Klein : dormir avec une canne Critique de l'album

Klein travaillait comme « enregistreur » dans une émission de télé-réalité, où elle enregistrait ce que faisaient les membres de la distribution avec des détails atroces pour les utiliser dans des plans B-roll. C'est un détail que je n'arrive pas à sortir de ma tête, car non seulement il est hilarant, mais il y a aussi quelque chose d'obsessionnel et de banal là-dedans : voici un gars qui va dormir, voici une autre personne qui commence une dispute. Dans une interview avec Zimbalam, Klein a noté avec quelle facilité la télévision peut être manipulée par des personnes désireuses de déformer le récit, comme lorsque ses collègues bûcherons excluaient les activités de certains acteurs pour les donner une mauvaise image.
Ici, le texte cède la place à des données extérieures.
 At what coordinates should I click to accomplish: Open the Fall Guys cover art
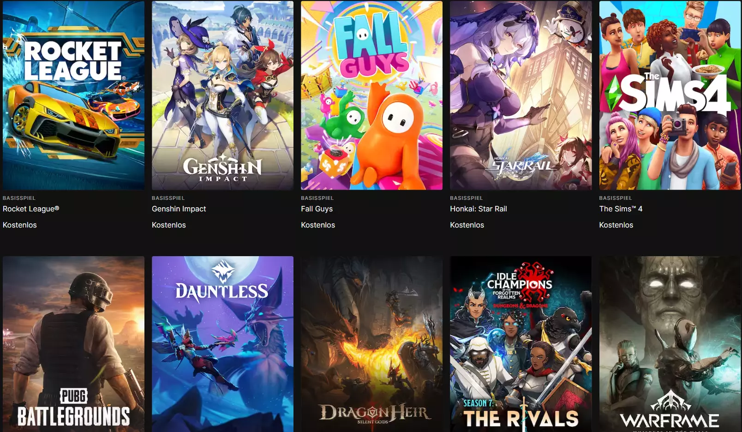(371, 95)
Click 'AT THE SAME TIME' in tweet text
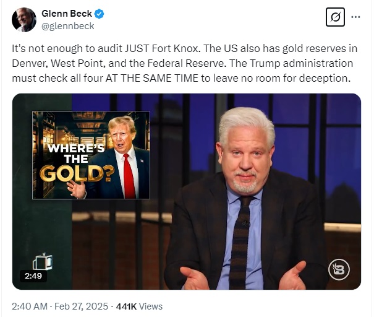374x317 pixels. (151, 78)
Klein est tout le contraire. Elle présente tout comme il vient, brut et sans filtre. C’est obsessionnel et banal d’une manière différente, imprégné de sens même dans sa forme la plus impénétrable. Après deux albums au bruit de guitare brûlant, dormir avec une canne ressemble à une retraite dans le linceul de ses travaux antérieurs. Elle trouve du réconfort et de l'intrigue dans les plis ondulants de la musique d'ambiance, mais aussi dans les sons qui l'entourent : sa famille, sa maison, la rue. Elle est son propre enregistreur, cataloguant les humeurs et les sentiments avec une exhaustivité qui serait épuisante si elle n'était pas aussi convaincante.

Dans une citation à HotNewHipHop (elle est signée chez Roc Nation, après tout), Klein appelle dormir avec une canne une sortie « coming of age », et aussi une mixtape. Il s'agit d'une mixtape dans le sens où elle n'est pas conçue comme un album cohérent, mais plutôt comme un sac à main rempli de goodies assortis qui équivaut à « une cassette ambiante épique », selon ses propres termes. L'ironie est que dans son étalement patient, presque tendre de 91 minutes, dormir avec une canne est en fait l’une de ses sorties les plus complètes et définitives. Il y a une portée épique dans des morceaux comme « c'est ce que c'est en ré mineur », un morceau de drone de 13 minutes basé sur un piano lointain qui sonne comme une version éclatée de sa suite classique moderne. Harmattan.